市場動向と要因分析
本日、金相場は1オンス当たり2,400ドルの重要な心理的レジスタンスライン付近まで上昇し、約1カ月ぶりの高値圏で取引されています。この上昇は米ドル安と米国債利回りの低下が支援材料となっています。
直接の きっかけは、米国の4月消費者物価指数(CPI)が予想を下回ったことから、米連邦準備理事会(FRB)の利下げ期待が高まったことです。
経済指標によれば、米国の月間インフレ率は0.3%と、市場予想の0.4%を若干下回りました。前年比では総合が3.4%、コアが3.6%と、おおむね予想通りの結果となっています。
また、米小売売上高は市場予想とは裏腹に横這いとなり、個人消費の勢いが鈍っている様子がうかがえます。
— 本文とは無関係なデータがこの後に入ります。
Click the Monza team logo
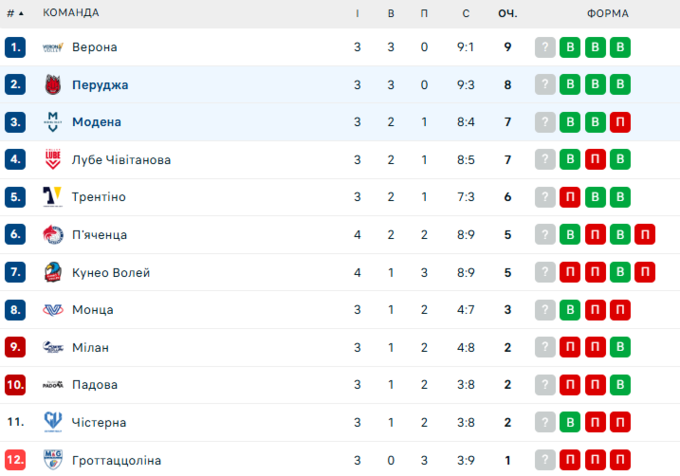 [x=53, y=310]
この結果を受けて、投資家の間では9月に75%、11月に85%の確率でFRBが利下げに踏み切るとの観測が高まっています。低金利は利回りのない金の魅力を高める効果があります。シカゴ連銀のグールスビー総裁もインフレ低下に前向きな見方を示しています。
テクニカル分析とサポート
ドル指数は104.2付近まで下落しています。インフレ鈍化から9月の利下げ開始が見込まれたことが背景にあります。コアインフレ率も3.6%と3年ぶりの低水準となり、弱々しい小売売上高指標なども、米経済の減速を物語っています。
投資家の関心は、本日発表の週間新規失業保険申請件数と、フィラデルフィア連銀の製造業景況指数にも注がれています。一方、ドル円相場ではドル売り円買いの動きが強まっており、日米金利差の縮小が影響していると考えられます。
FRBのパウエル議長は、費用の伸びが思ったより緩やかな場合、長期の金融引き締めが必要になる可能性を示唆しています。高金利はゴールド需要を逼迫する一方、インフレ高進行はリスクヘッジ商品としての金の魅力を高めることになります。
トレード戦略
金相場の全体的な勢いは、1オンスあたり2,400ドルという心理的レジスタンスラインに向けて上昇基調が一層強まっています。一方で、テクニカル指標は強い売り越し水準に近づいていることから、利確めの売りには注意が必要です。
現状、金相場は世界的な中央銀行による金融緩和スタンスと金買いの傾向、さらには地政学リスクの高まりなどを追い風に、上値を試す動きが強まっています。このため、調整の好機を伺って買い支えるスタンスが有効と考えられます。
まとめ
米国のインフレ低下が鮮明になり、FRBの利下げ期待から金買いの動きが加速しています。足元は上昇一服の動きとなる可能性もありますが、地政学リスクの行方次第では、再び買い場を確保できる可能性があります。
引き続き金融当局の対応や地政学情勢に留意し、適切な売買タイミングを見極める必要があります。